**Task description**. The answer must consist of every line below that holds the word "each".

**Data shown**.
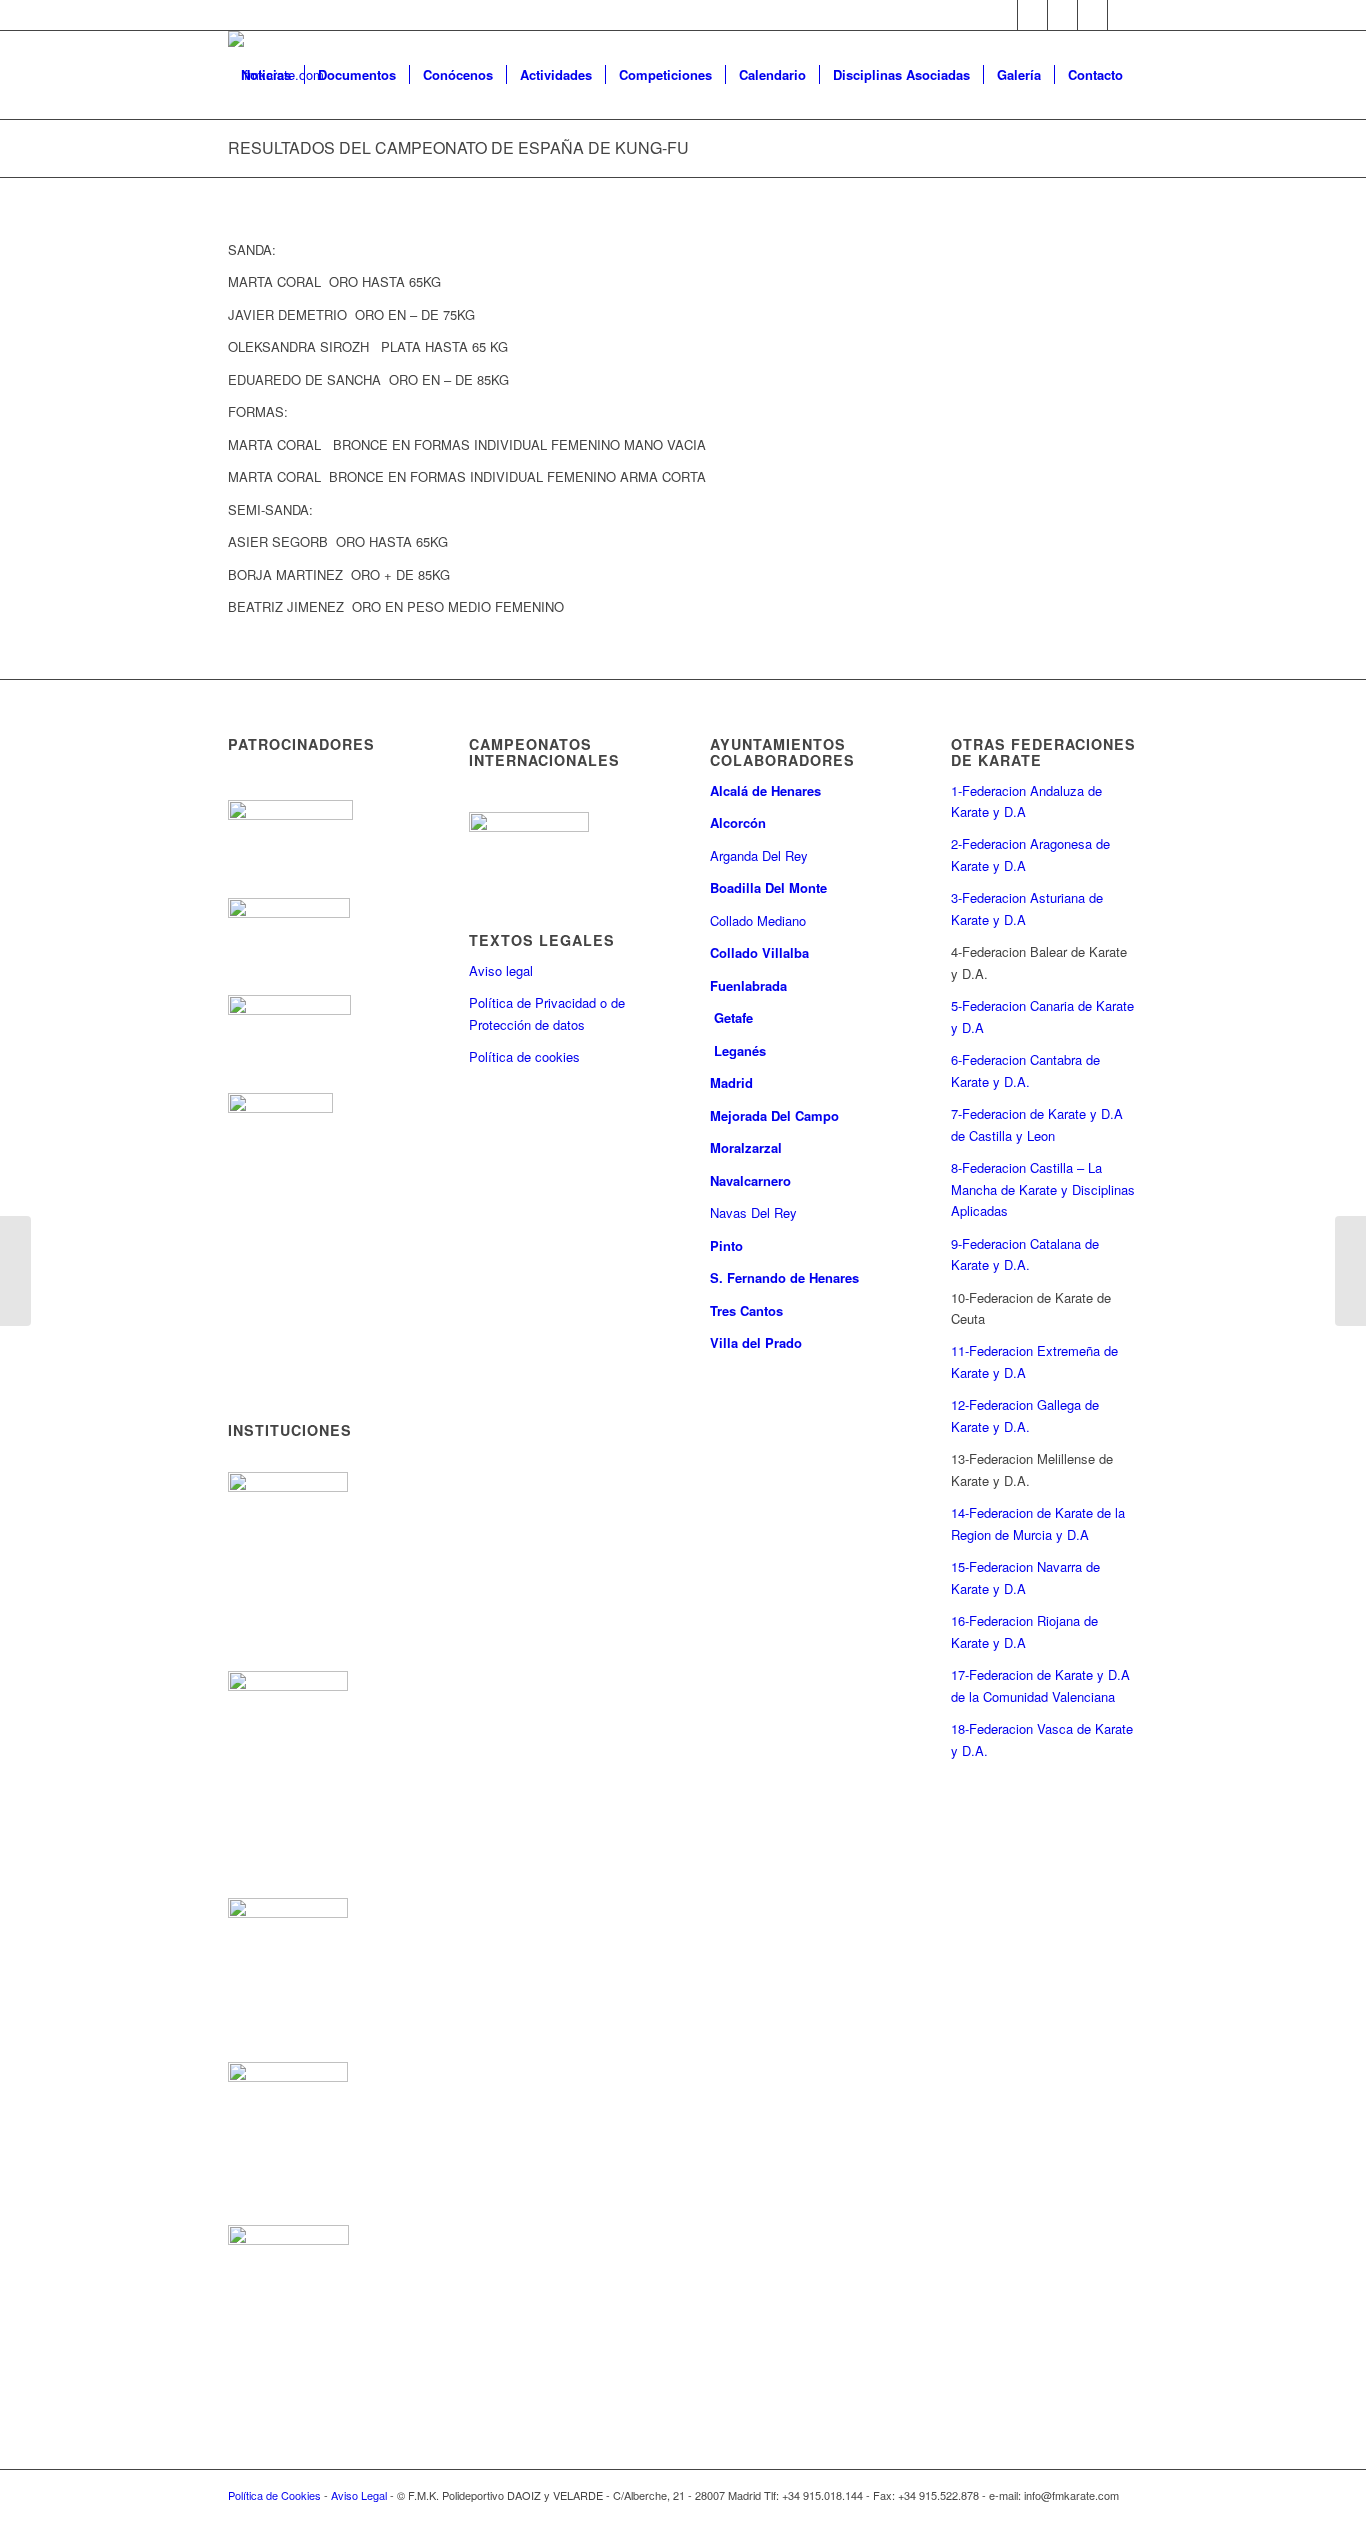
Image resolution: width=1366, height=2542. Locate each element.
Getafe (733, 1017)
* * *
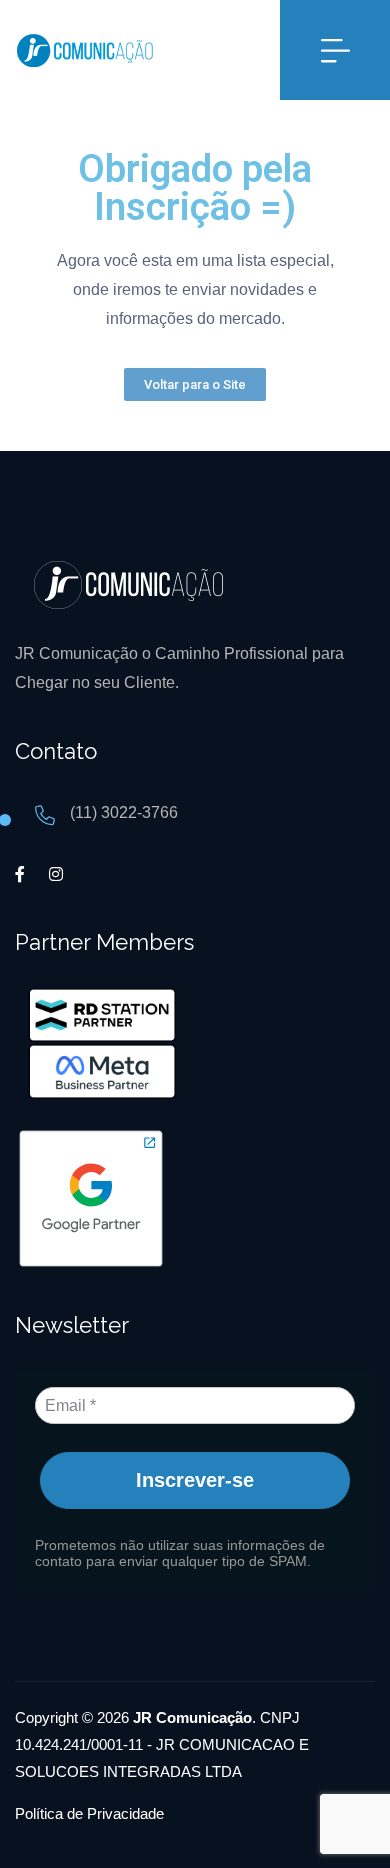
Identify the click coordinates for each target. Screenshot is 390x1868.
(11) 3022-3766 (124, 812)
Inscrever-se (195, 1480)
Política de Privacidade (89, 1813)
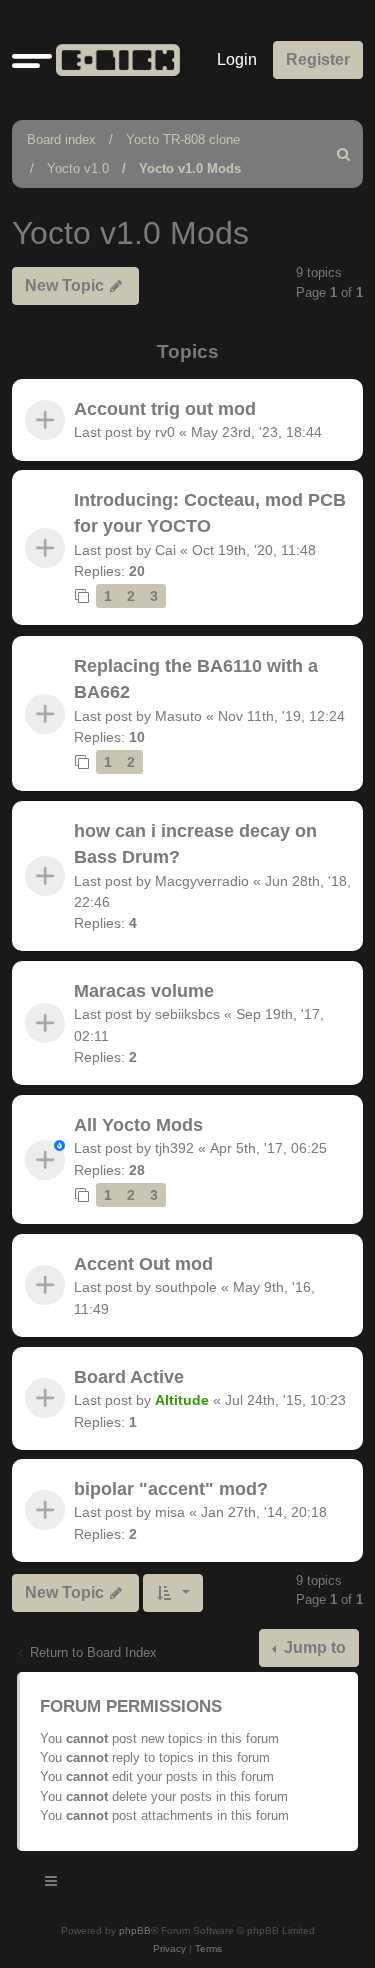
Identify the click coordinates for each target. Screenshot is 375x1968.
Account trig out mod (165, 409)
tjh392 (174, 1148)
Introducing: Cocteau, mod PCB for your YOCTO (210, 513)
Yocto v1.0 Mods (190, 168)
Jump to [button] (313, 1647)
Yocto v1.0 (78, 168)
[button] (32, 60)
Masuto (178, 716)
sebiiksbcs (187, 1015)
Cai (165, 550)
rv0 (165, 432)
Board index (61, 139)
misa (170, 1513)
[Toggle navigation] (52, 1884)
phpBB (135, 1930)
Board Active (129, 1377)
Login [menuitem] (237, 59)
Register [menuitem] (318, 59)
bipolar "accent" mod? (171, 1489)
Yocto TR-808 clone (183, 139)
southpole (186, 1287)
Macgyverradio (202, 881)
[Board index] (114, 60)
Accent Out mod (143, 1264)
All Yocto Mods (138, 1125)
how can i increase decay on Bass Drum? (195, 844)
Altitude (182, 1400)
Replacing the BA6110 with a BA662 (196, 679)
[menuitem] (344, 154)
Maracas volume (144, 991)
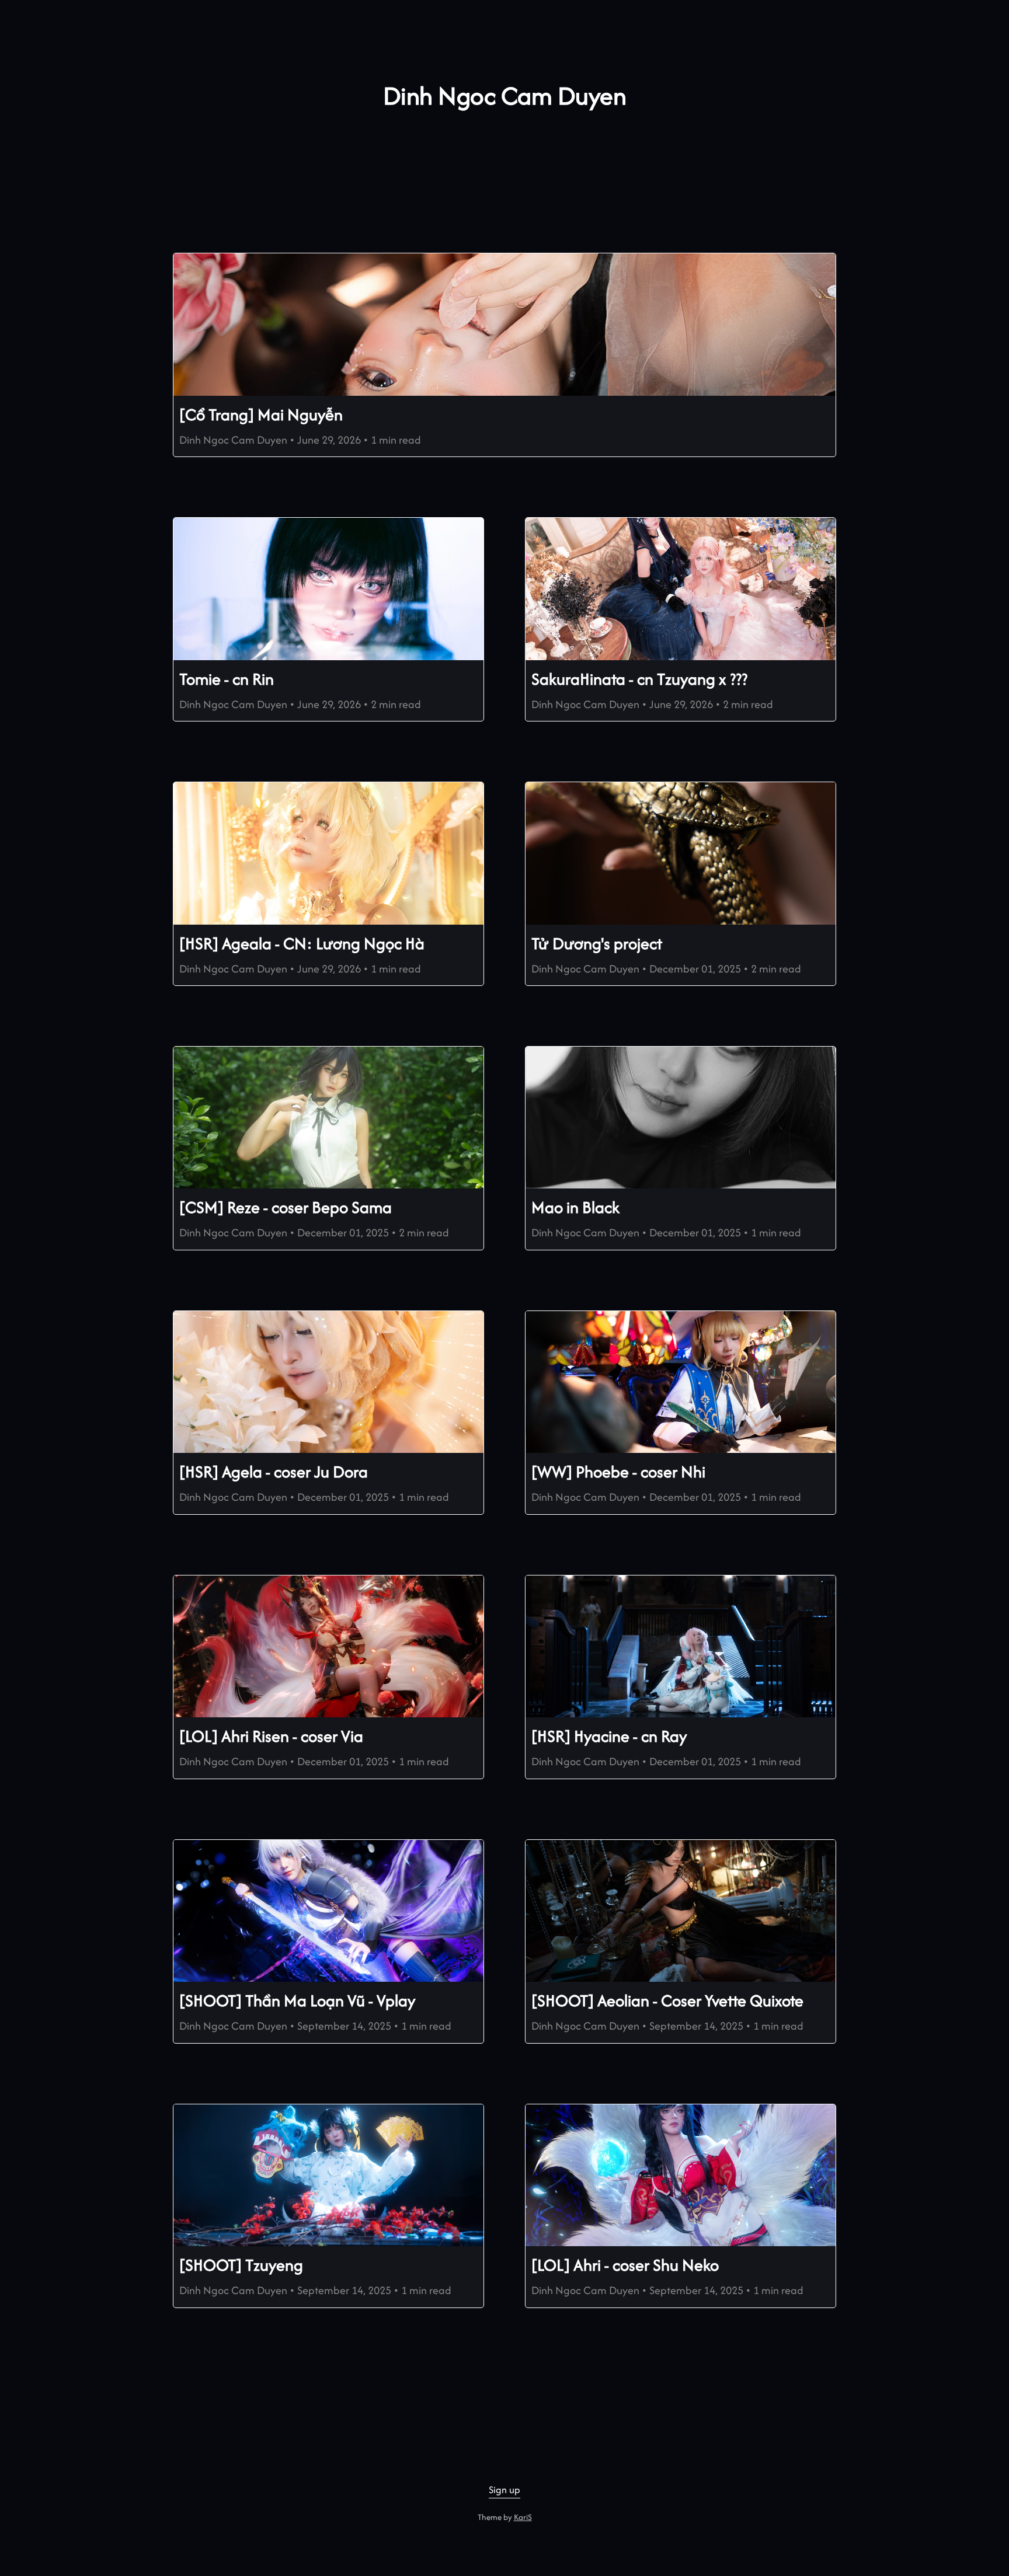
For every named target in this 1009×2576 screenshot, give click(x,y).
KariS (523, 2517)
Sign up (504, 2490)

**Solution**.
Image resolution: width=1366, height=2542. Locate each element.
Identify the click coordinates for each target. Screenshot is 390x1868.
Identify the click coordinates for each target. Screenshot is 375x1968.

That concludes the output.